William of Apulia () was a chronicler of the Normans, writing in the 1090s. His Latin epic, Gesta Roberti Wiscardi ("The Deeds of Robert Guiscard"), written in hexameters, is one of the principal contemporary sources for the Norman conquest of southern Italy, especially the career of Robert Guiscard, Duke of Apulia (1059–1085).

Background 
Little is known about William's life before he wrote his history of the Normans.  Unlike the other two principal chroniclers of the Normans in Italy (Amatus of Montecassino and Geoffrey Malaterra), William was probably a layman, based on the relative lack of religious references in his work.  It is also quite possible that William was a Lombard, rather than a Norman, as his treatment of Lombard characters in his history is very sympathetic when compared to his contemporary Norman counterparts.
========================
▶ **WHAT THIS EXERCISE ASKS**
1) According to the text on William of Apulia, why is William thought to have probably been a layman rather than a cleric? Answer in one to three sentences.
2) In the text on William of Apulia, what verse form is the Gesta Roberti Wiscardi written in?
3) Write the next part of the text on William of Apulia, picking up after its final sentence.

▶ **DATA EXCERPT**
========================
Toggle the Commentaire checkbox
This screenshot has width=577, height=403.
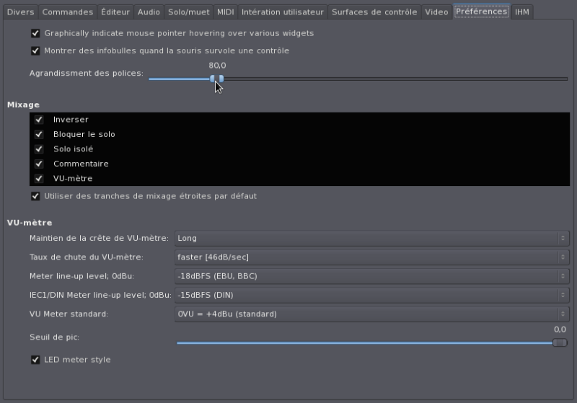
========================
▶ **ANSWERS BY TASK**
1) William is thought to have probably been a layman because his work contains relatively few religious references. This sets him apart from the other two principal chroniclers of the Normans in Italy, Amatus of Montecassino and Geoffrey Malaterra.

2) It is written in hexameters.

3)
The Gesta Roberti Wiscardi 
William's poem Gesta Roberti Wiscardi was probably composed sometime between 1097 and 1099, as he notes the fighting of the crusaders in Anatolia during 1097, but not the fall of Jerusalem in 1099.   The poem was dedicated to Duke Roger Borsa son of duke Robert Guiscard, implying that he was a member of the former's court.  More than the works of his two fellow chroniclers of the Normans, Amatus of Montecassino and Geoffrey Malaterra, William's work is a tribute to Robert Guiscard, which may indicate that Roger commissioned it to strengthen his claim to his father's titles.

Editions
William of Apulia, trans. Graham A. Loud, “The Deeds of Robert Guiscard”, (PDF)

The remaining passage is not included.